Dataset entries
-- Opening Marker --
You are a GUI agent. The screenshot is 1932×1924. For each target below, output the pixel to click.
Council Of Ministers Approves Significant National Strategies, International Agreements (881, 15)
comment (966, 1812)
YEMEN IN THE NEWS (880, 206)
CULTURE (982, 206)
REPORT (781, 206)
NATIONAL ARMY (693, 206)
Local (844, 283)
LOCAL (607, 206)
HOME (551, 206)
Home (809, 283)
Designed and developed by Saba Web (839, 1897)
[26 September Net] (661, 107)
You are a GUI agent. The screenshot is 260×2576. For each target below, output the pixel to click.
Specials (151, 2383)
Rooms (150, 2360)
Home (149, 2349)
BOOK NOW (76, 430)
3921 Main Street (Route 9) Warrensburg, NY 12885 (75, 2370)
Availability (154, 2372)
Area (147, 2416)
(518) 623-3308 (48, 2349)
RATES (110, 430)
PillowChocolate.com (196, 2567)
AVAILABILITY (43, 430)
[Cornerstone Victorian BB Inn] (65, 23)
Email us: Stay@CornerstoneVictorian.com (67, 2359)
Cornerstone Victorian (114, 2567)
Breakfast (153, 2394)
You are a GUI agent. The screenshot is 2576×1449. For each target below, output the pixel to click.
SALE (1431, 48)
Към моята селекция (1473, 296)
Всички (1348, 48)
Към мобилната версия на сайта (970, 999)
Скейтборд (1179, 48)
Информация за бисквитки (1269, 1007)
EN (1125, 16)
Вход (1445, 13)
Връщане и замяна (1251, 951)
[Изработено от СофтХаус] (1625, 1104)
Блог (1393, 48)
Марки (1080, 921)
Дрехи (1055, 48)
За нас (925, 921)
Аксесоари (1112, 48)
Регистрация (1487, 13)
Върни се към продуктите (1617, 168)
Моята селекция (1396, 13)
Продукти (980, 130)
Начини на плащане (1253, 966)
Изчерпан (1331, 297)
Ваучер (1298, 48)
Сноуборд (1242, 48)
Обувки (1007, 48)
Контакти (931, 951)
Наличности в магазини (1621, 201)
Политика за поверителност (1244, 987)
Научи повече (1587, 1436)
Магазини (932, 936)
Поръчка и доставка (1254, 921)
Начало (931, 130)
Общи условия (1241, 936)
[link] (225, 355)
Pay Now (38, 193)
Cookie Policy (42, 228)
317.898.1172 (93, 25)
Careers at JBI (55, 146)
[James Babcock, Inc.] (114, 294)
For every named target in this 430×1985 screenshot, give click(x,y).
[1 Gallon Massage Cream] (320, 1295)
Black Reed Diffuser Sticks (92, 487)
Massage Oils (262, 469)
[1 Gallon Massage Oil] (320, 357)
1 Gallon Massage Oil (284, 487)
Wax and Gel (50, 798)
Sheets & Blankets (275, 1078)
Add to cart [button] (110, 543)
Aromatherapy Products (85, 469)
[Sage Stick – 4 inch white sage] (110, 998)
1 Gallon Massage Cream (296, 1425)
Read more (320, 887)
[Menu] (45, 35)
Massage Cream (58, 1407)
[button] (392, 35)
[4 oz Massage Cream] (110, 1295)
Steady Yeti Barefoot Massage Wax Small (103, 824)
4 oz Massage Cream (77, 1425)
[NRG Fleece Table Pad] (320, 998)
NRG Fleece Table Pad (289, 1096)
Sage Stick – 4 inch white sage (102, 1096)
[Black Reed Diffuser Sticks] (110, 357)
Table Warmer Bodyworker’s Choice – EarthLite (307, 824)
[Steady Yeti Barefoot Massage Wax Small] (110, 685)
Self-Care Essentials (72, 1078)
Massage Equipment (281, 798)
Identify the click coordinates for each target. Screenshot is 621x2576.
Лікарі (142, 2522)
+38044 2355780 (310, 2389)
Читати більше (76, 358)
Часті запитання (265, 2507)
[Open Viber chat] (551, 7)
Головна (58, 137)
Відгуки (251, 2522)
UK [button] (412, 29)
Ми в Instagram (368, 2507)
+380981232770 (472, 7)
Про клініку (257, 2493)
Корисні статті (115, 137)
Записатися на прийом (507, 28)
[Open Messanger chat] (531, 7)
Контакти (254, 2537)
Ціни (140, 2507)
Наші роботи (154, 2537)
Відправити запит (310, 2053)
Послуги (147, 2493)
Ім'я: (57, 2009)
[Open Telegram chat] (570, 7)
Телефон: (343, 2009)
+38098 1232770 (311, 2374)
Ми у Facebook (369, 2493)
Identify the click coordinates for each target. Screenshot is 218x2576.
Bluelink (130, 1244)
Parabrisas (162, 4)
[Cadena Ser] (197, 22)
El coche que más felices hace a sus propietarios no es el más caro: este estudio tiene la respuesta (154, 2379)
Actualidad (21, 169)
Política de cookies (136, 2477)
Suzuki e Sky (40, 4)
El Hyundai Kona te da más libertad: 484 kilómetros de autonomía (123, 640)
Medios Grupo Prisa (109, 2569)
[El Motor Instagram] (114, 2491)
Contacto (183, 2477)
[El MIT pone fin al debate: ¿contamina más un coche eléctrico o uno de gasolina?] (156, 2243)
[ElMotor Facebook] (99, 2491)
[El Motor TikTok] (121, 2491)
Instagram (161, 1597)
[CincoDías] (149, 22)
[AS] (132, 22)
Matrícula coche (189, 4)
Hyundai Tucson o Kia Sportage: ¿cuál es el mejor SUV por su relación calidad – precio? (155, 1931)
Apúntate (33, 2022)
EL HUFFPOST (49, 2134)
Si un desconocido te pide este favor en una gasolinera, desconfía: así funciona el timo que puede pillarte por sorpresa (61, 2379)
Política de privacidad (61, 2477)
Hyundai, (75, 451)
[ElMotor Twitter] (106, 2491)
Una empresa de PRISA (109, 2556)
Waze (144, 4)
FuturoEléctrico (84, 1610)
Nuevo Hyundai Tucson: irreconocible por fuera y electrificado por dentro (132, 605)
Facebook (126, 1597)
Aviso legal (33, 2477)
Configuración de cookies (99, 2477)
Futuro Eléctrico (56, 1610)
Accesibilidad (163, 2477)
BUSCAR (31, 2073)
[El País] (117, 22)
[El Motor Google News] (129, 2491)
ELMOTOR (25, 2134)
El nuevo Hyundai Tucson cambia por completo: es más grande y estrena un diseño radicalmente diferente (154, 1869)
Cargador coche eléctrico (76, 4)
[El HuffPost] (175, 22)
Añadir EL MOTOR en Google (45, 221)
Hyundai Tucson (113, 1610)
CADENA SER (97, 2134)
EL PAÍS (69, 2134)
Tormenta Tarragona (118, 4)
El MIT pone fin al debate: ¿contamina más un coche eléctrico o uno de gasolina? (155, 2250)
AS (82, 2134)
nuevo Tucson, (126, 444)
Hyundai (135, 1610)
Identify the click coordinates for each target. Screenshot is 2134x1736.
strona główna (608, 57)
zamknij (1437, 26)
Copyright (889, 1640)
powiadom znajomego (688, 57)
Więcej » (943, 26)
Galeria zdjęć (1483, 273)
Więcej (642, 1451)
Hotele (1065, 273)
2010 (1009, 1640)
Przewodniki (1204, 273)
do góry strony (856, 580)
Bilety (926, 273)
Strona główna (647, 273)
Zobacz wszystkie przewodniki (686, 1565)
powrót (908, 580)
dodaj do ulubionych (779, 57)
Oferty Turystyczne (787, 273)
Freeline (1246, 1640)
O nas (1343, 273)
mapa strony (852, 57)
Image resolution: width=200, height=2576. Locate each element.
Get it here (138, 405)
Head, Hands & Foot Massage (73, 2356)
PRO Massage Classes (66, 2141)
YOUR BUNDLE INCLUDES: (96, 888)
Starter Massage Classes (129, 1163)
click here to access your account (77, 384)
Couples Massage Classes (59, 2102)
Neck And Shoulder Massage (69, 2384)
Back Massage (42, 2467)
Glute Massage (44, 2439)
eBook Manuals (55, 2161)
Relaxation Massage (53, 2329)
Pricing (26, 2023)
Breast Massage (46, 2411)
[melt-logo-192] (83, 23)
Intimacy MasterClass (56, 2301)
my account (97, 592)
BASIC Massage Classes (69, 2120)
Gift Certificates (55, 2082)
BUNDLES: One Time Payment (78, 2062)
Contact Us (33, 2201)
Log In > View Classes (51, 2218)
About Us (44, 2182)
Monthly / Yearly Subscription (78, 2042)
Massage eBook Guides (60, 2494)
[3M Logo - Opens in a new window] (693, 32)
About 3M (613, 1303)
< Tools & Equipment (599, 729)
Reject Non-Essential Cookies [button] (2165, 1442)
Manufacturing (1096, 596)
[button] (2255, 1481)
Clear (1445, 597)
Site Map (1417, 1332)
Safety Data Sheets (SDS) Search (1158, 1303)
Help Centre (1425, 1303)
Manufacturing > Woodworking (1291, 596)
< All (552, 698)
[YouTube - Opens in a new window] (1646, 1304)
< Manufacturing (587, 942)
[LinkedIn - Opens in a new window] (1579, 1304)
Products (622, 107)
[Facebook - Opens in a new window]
-- Closing Marker --
▸ Instructions for the task:
Reply with nothing but a number: how many lines of the entries above contain the string "Steady"?

▸ Task answer:
2